** Opening PROVIDED RECORDS block **

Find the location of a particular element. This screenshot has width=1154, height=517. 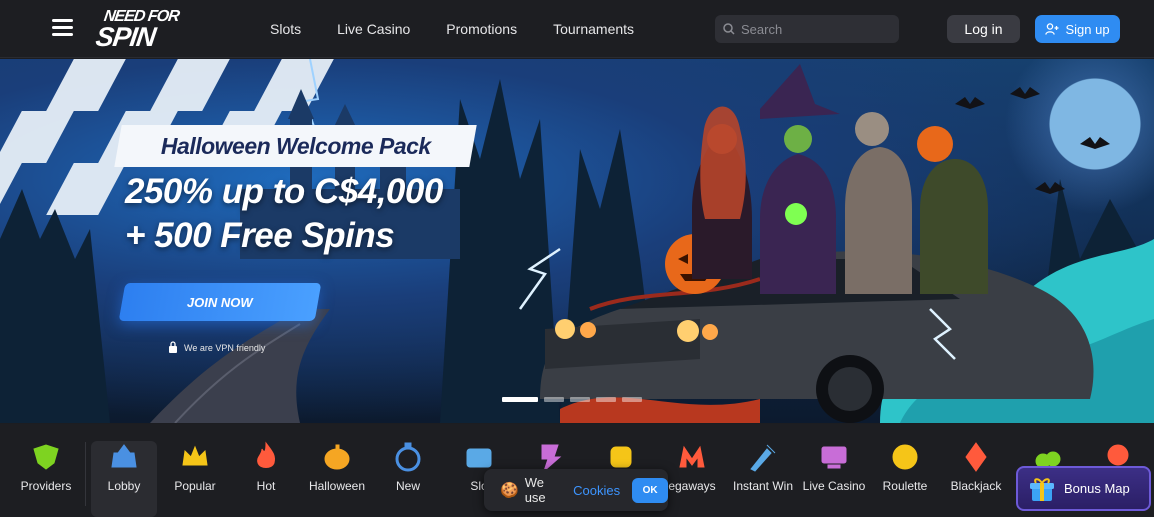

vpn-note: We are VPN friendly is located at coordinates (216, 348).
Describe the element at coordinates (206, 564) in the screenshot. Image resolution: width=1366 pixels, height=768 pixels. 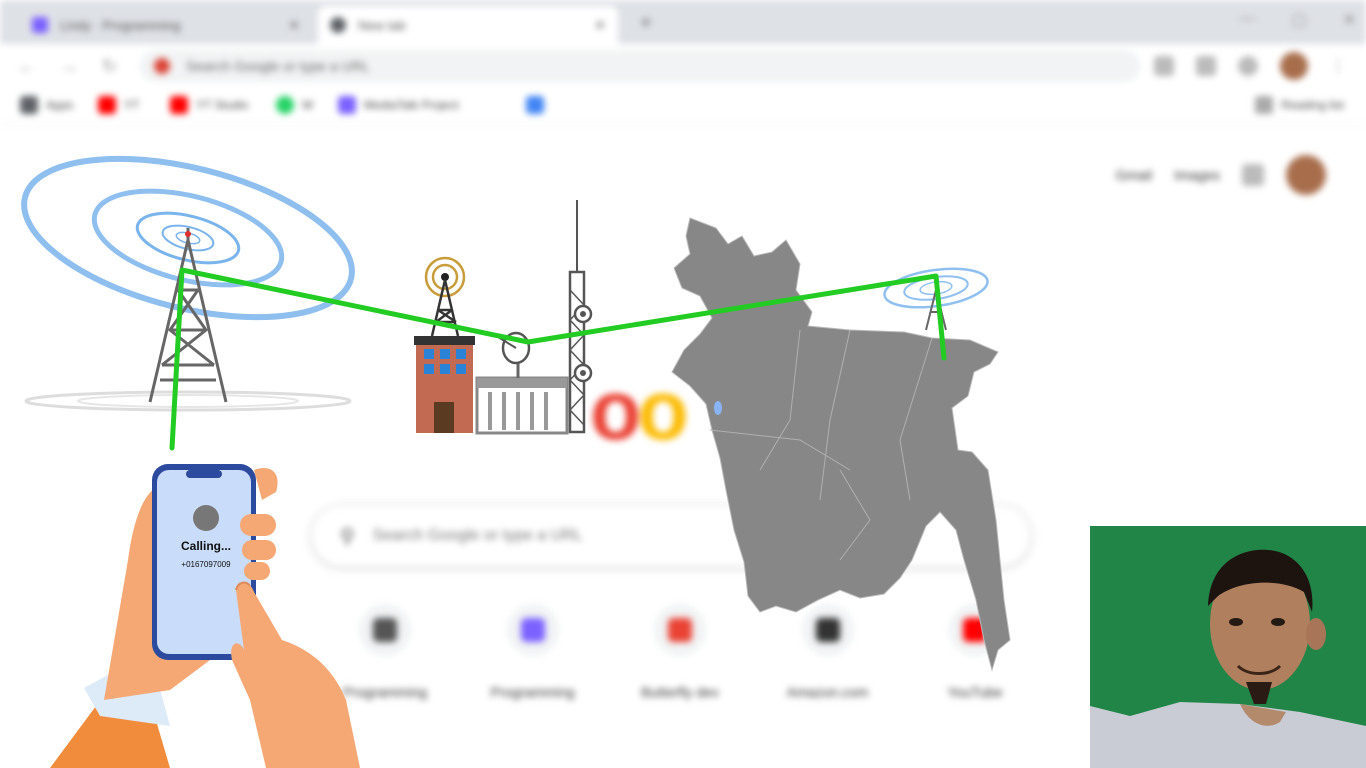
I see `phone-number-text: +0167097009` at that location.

** Closing PROVIDED RECORDS block **
** Opening PROVIDED RECORDS block **

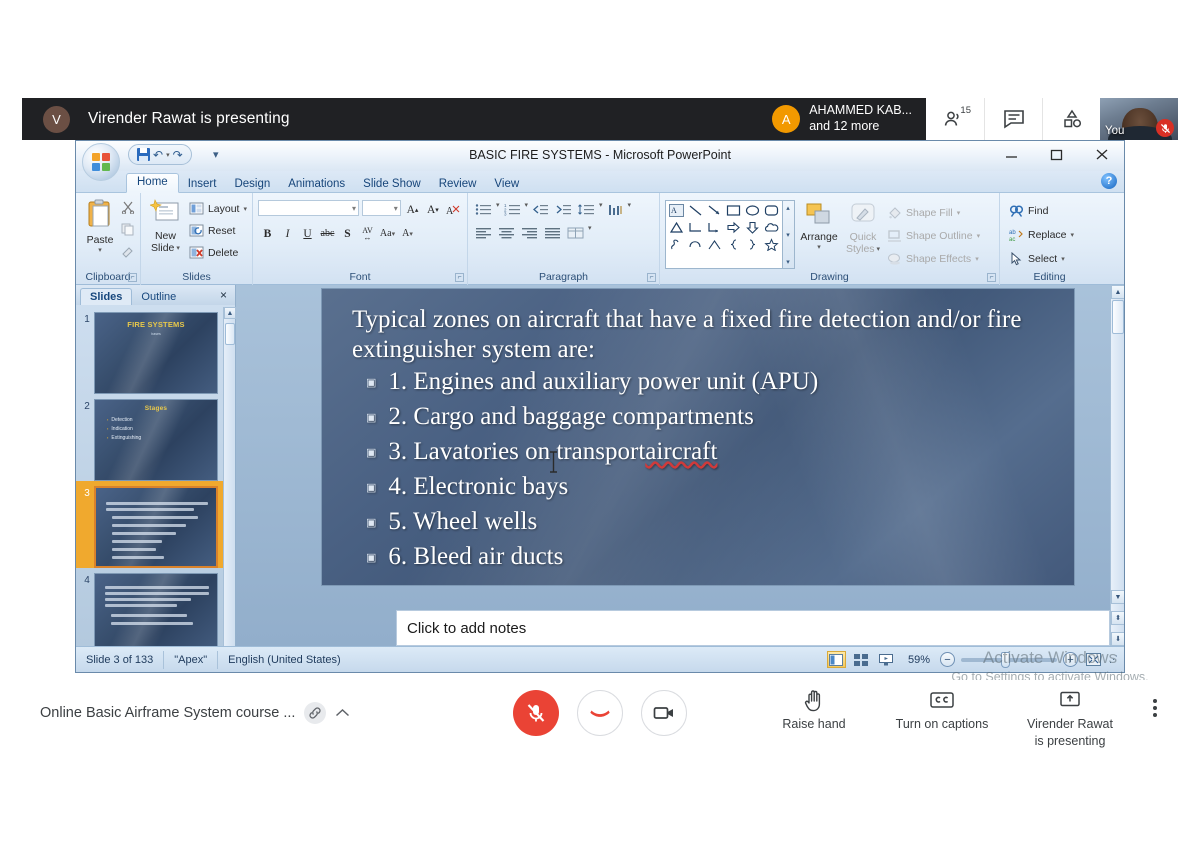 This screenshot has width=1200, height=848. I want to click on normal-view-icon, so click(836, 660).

** Closing PROVIDED RECORDS block **

■ **WORK REQUEST**:
Can you copy out word for word the lines above, from the one containing "Find the location" through the one containing "at that location.", with both of those lines included and the pictures left out?

■ **ANSWER TO THIS PROBLEM**:
Find the location of a particular element. This screenshot has width=1154, height=517. 

vpn-note: We are VPN friendly is located at coordinates (216, 348).
Describe the element at coordinates (206, 564) in the screenshot. Image resolution: width=1366 pixels, height=768 pixels. 
I see `phone-number-text: +0167097009` at that location.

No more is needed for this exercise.